Interposizione illecita di manodopera: senza stabilità del rapporto con l’interposto, la prescrizione dei crediti decorre dalla cessazione (Cass. 22650/2026)
Corte di Cassazione, Sezione Lavoro, ordinanza n. 22650/2026, pubblicata il 3 luglio 2026 (R.G.N. 17907/2023) — camera di consiglio del 9 giugno 2026, Presidente Margherita Leone, Relatore Francescopaolo Panariello.
Il principio di diritto
“In tema di interposizione illecita di manodopera, ai fini della decorrenza della prescrizione dei crediti retributivi la sussistenza di un regime di stabilità del rapporto va accertata in relazione al rapporto come formalmente e in concreto intercorso con il soggetto interposto, sulla base delle concrete modalità, anche soggettive, di svolgimento del rapporto, senza che assumano rilievo la disciplina che l’avrebbe regolato ove fosse sorto ab initio con il datore di lavoro effettivo, ovvero la qualificazione giuridica poi attribuita in sede giudiziale, sia pure con efficacia retroattiva; in mancanza di un regime di stabilità, la prescrizione decorre dalla cessazione del rapporto.”
Il fatto
Un lavoratore, formalmente dipendente di una società cooperativa con qualifica di operaio facchino sin dal 1994, deduceva di aver sempre lavorato in favore di una società per azioni (una banca), quale datrice di lavoro interposta e reale beneficiaria delle prestazioni. Adiva il Tribunale di Roma per l’accertamento di un’interposizione vietata di manodopera e la sussistenza di un rapporto di lavoro subordinato a tempo indeterminato con l’interponente.
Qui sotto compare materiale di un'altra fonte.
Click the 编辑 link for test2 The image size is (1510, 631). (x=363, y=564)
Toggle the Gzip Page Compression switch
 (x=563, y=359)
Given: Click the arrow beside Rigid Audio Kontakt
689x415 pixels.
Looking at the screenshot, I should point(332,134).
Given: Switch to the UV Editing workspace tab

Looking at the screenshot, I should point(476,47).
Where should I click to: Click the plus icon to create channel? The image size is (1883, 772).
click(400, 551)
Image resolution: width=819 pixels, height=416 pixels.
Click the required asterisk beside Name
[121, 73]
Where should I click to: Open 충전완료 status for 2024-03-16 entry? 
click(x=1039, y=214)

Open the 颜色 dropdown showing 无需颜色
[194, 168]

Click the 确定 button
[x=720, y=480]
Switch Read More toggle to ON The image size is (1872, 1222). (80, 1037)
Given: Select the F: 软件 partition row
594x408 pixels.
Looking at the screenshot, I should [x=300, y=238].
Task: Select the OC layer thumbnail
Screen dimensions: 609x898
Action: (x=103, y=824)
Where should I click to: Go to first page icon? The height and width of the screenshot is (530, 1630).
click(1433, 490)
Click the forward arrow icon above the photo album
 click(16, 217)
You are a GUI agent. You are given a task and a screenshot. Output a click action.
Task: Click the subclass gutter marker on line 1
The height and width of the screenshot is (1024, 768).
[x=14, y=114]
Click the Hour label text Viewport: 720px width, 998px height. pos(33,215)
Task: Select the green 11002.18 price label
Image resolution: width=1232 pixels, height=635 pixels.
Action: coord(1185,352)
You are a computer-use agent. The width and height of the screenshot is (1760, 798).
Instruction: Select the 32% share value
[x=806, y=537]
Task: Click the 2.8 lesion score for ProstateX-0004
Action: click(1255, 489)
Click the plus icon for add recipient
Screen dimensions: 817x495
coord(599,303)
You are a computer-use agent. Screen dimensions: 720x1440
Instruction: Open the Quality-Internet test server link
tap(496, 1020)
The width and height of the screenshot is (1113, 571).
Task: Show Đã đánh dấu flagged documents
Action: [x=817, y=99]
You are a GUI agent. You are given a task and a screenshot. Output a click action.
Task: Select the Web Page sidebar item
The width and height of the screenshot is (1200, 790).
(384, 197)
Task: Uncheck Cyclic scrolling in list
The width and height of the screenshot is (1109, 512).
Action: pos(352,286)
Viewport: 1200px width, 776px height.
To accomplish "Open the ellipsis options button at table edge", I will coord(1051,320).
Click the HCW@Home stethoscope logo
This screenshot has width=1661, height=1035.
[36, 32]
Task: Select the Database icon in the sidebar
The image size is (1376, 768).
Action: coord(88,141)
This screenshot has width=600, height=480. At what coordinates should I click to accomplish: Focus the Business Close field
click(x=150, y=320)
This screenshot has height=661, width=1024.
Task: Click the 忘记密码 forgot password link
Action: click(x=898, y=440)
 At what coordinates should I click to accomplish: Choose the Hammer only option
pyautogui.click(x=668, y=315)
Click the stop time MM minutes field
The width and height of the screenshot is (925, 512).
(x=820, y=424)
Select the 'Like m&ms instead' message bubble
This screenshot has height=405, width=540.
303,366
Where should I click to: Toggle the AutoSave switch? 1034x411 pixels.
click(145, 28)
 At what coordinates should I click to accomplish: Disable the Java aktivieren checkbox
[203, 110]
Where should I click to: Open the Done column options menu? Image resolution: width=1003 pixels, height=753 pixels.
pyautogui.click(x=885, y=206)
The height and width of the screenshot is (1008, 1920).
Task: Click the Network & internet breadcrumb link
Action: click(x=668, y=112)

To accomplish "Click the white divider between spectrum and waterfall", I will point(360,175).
Il Tribunale accoglieva le domande; la Corte d’appello di Roma rigettava il gravame della società, rilevando in particolare che, mancando un regime di stabilità del rapporto fittizio con la cooperativa, la prescrizione non poteva che decorrere dalla cessazione del rapporto, e che non era stata provata la conclusione di genuini contratti di appalto con la cooperativa. La società ricorreva per cassazione.
La motivazione
Il ricorso è respinto. Nei rapporti costituiti in violazione del divieto di intermediazione e interposizione di manodopera, la verifica del regime applicabile — rilevante ai fini della decorrenza della prescrizione dei crediti retributivi — va effettuata sulla base delle concrete modalità, anche soggettive, di svolgimento del rapporto come intercorso con il soggetto interposto, senza che assumano rilievo la disciplina che lo avrebbe regolato ove sorto ab initio con il datore di lavoro effettivo, né la qualificazione giuridica attribuita in sede giudiziale con efficacia retroattiva. Nella specie, mancando un regime di stabilità nel rapporto formalmente instaurato con la cooperativa, il termine di prescrizione non era decorso. È inoltre inammissibile, perché attinente al merito, il motivo relativo all’efficacia probatoria dei documenti prodotti per dimostrare l’esistenza dei contratti di appalto, negata dalla Corte territoriale.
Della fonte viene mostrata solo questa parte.